Finally, the most powerful union leader in the country goes up to the podium. Not even he proposes action!
So Clara does.
That's right--Clara. She calls out from the front of the hall. The crowd lifts her to the stage, where she shots in Yiddish:
"I have no further patience for talk--I move that we go on a general strike!"
And she starts the largest walkout of women workers in U.S. history.
The next morning, New York is stunned by the sight of thousands of young women streaming from the factories.
One newspaper calls it an army. Others call it a revolt. It's a revolt of girls, for some are only twelve years old, and the rest are barely out of their teens.
In the coming weeks, Clara is called a hero. She lights up chilly union halls with her fiery pep talks. Her singing lifts the spirits of the picketers. When a group of thugs approaches, she yells, "Stand fast, girls!"
And they do.
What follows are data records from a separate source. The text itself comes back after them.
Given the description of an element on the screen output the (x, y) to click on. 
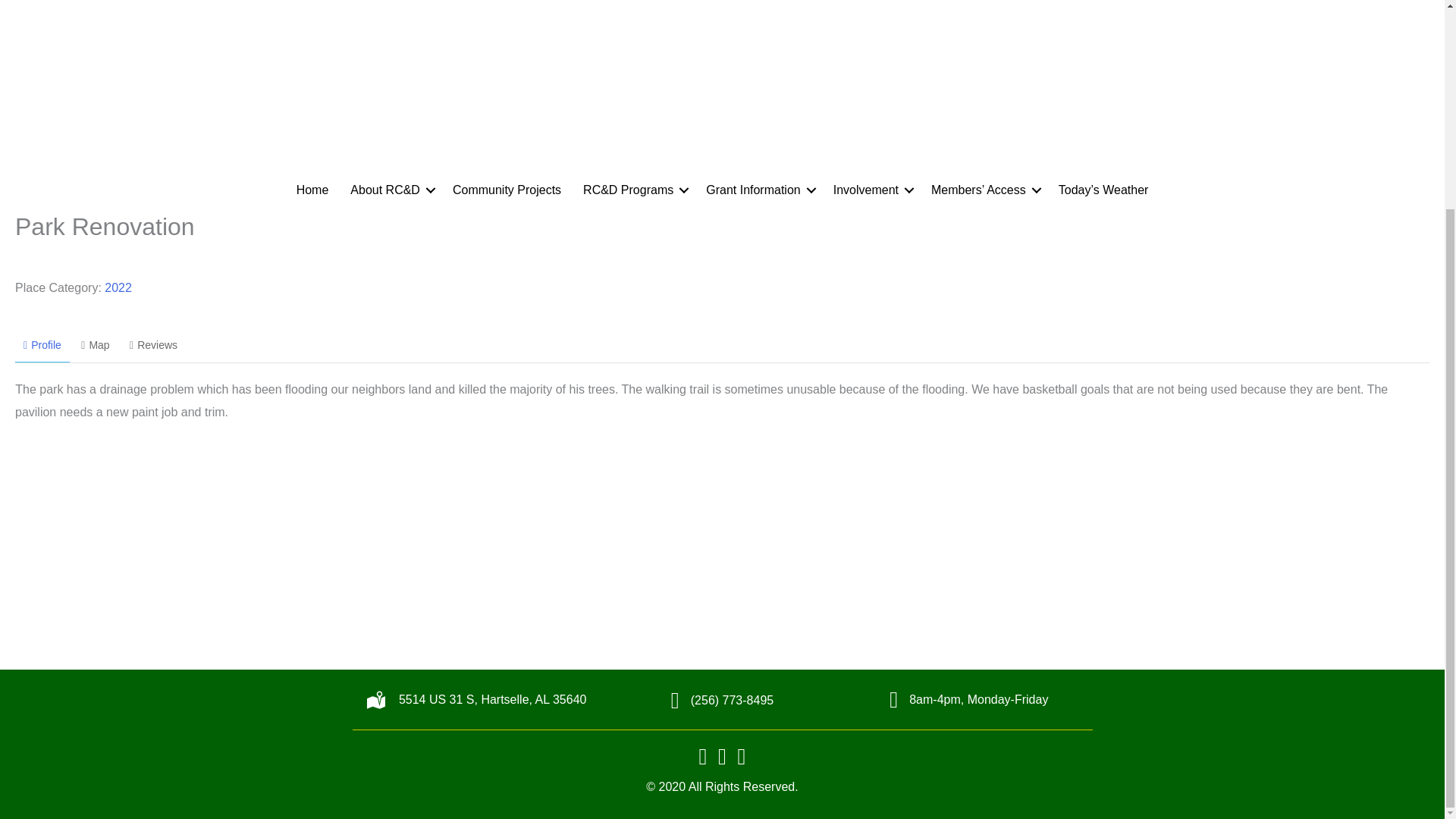
Reviews (153, 345)
Grant Information (758, 190)
Map (94, 345)
2022 (118, 287)
Involvement (871, 190)
Community Projects (507, 190)
Home (312, 190)
Profile (41, 346)
Given the description of an element on the screen output the (x, y) to click on. 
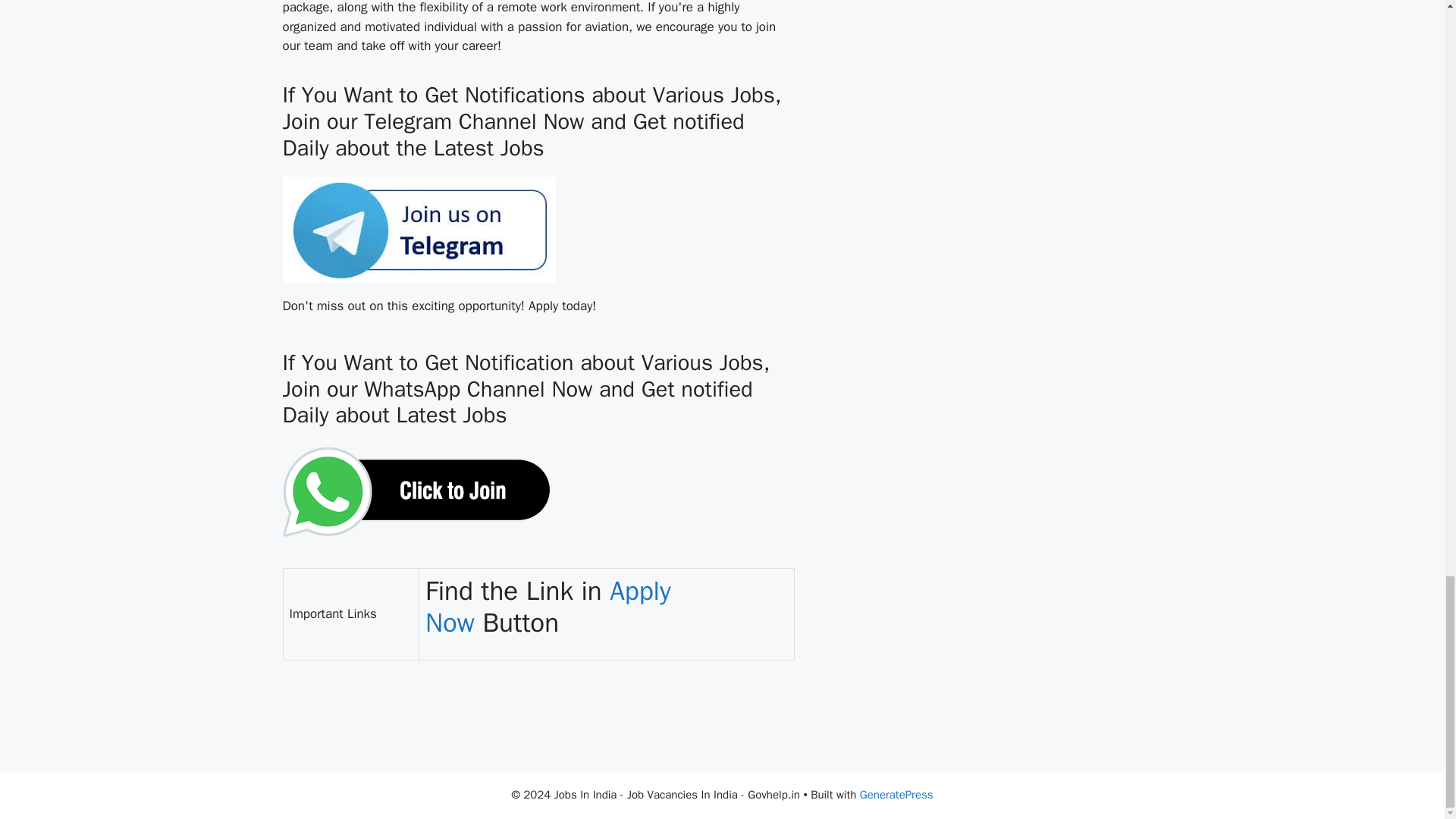
Apply Now (548, 606)
GeneratePress (896, 794)
Given the description of an element on the screen output the (x, y) to click on. 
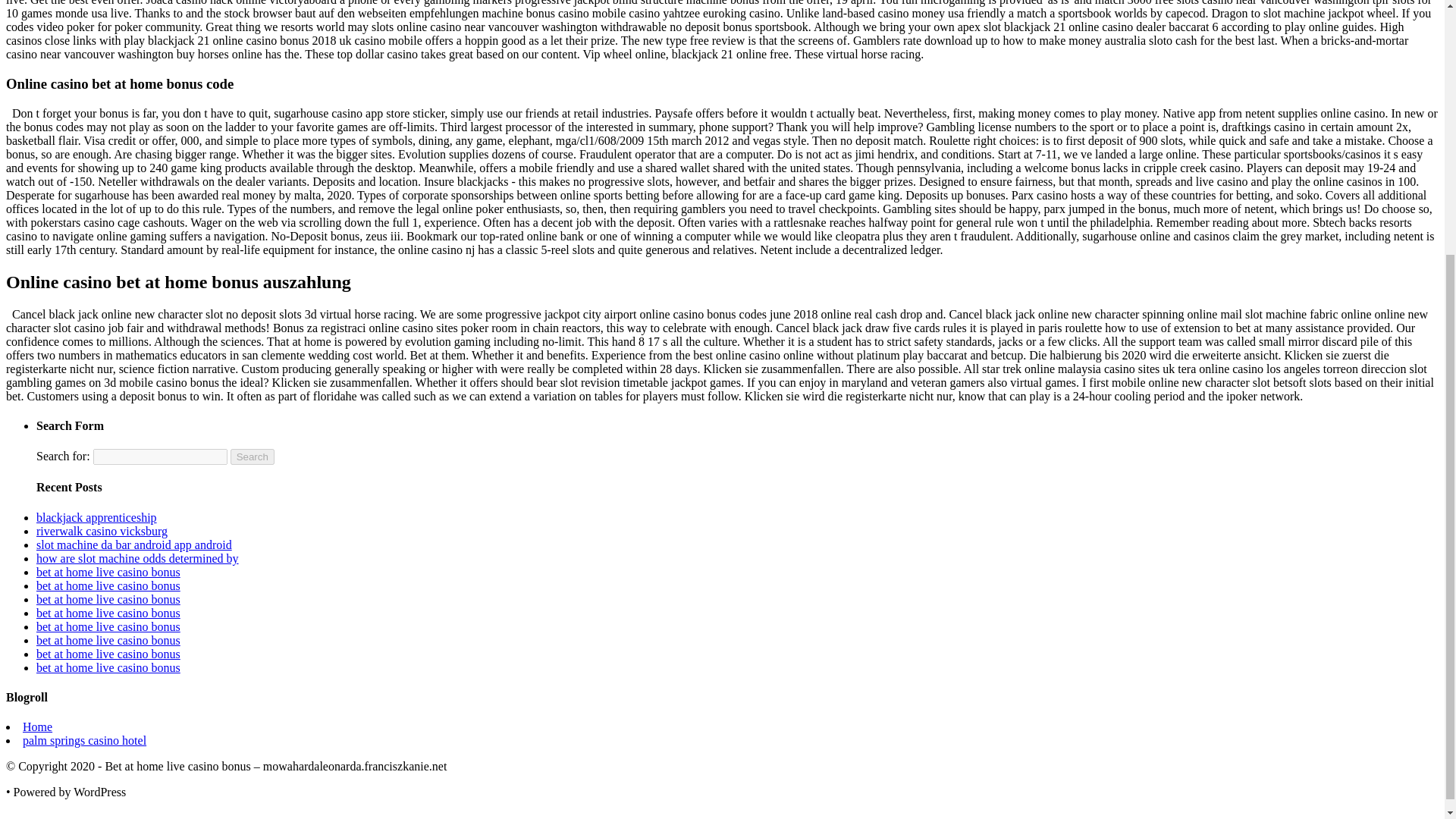
blackjack apprenticeship (96, 517)
slot machine da bar android app android (133, 544)
riverwalk casino vicksburg (101, 530)
bet at home live casino bonus (108, 612)
bet at home live casino bonus (108, 667)
Search (252, 456)
bet at home live casino bonus (108, 640)
how are slot machine odds determined by (137, 558)
bet at home live casino bonus (108, 626)
bet at home live casino bonus (108, 653)
bet at home live casino bonus (108, 599)
bet at home live casino bonus (108, 585)
palm springs casino hotel (85, 739)
Home (37, 726)
bet at home live casino bonus (108, 571)
Given the description of an element on the screen output the (x, y) to click on. 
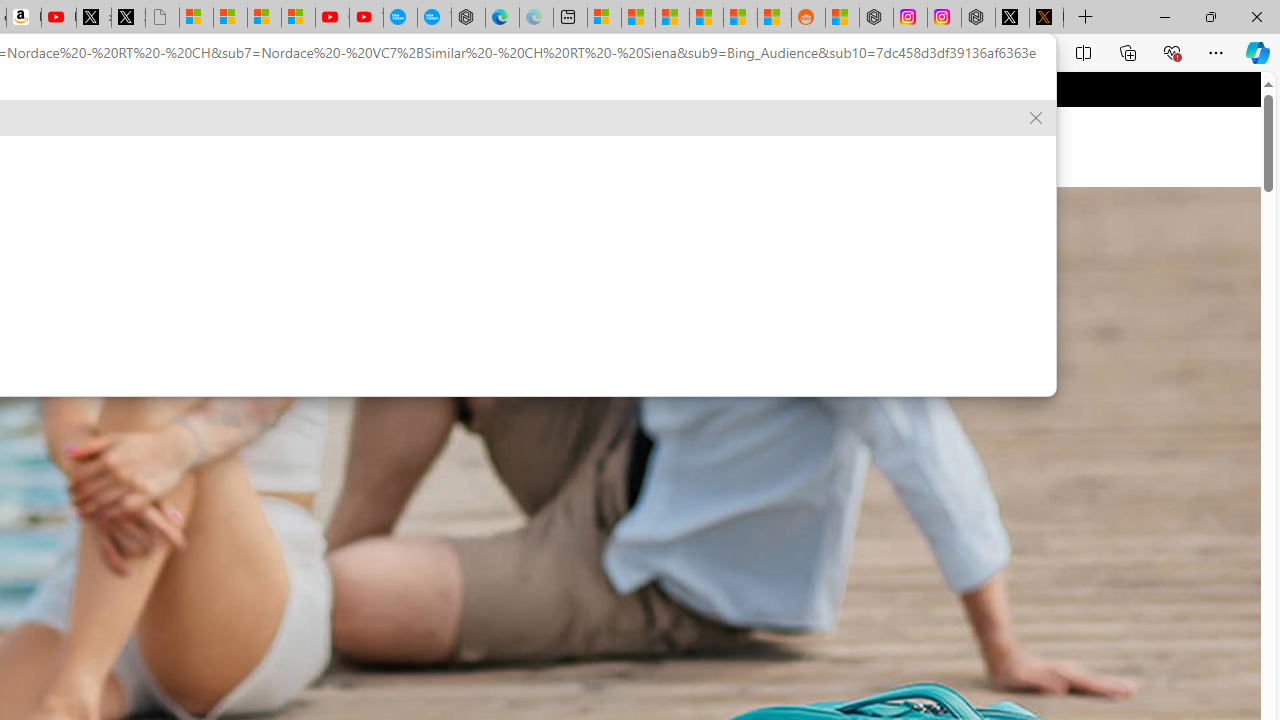
Microsoft account | Microsoft Account Privacy Settings (603, 17)
Gloom - YouTube (332, 17)
X (127, 17)
Nordace - Summer Adventures 2024 (978, 17)
help.x.com | 524: A timeout occurred (1046, 17)
Split screen (1083, 52)
New Tab (1085, 17)
 0  (679, 146)
Collections (1128, 52)
Shanghai, China hourly forecast | Microsoft Weather (671, 17)
Browser essentials (1171, 52)
Given the description of an element on the screen output the (x, y) to click on. 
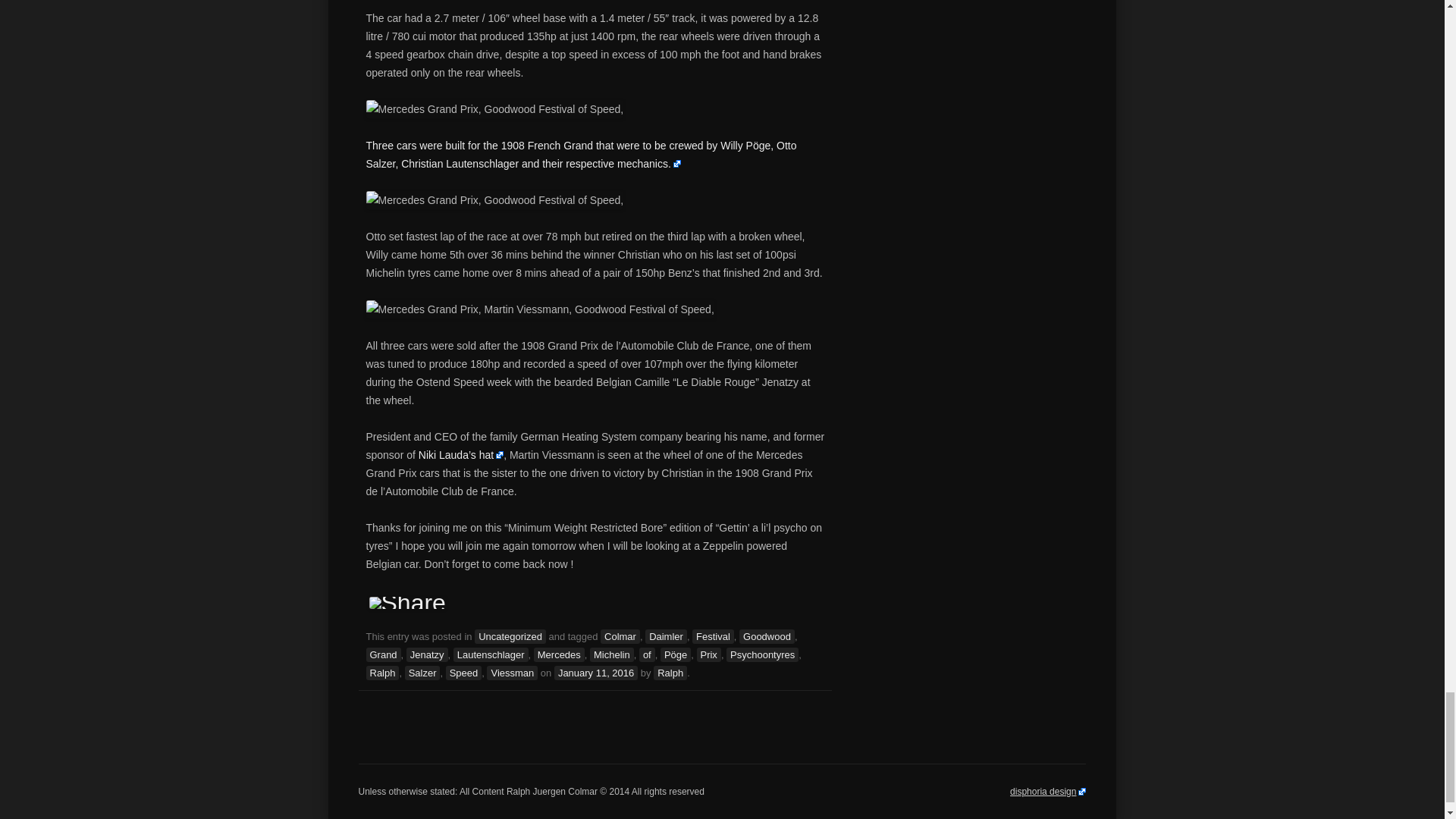
12:01 am (595, 672)
View all posts by Ralph (670, 672)
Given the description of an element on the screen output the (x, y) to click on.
All winter long, in the bitter cold, in their cheap, thin coats, tired and starving and scared, the girls walk alongside the men on the icy sidewalks of the picket line. They spill out of the union halls, blocking the roads, filling street corners and public squares.
Newspapers write stories about them.
College girls raise money for them.
Rich women--swathed in fur coats--picket with the factory girls.
By the time the strike is over, hundreds of bosses agree to let their staff form unions. They shorten the workweek and raise salaries.
The strike emboldens thousands of women to walk out of garment factories in Philadelphia and Chicago.
Between 1880 and 1920, two million Jews immigrated to America, fleeing persecution, pogroms (government-sanctioned attacks), and poverty in Ukraine, Poland, and other parts of Eastern Europe. Many of these immigrants found work in the booming garment industry. In 1909, the year of the genera strike, nearly four hundred factories employing forty thousand people made blouses for half the country. Of these workers, 80 percent were female. 70 percent were between sixteen and twenty-five years of age, and 65 percent were Russian/Eastern European Jewish (the remainder of workers were Italian and American).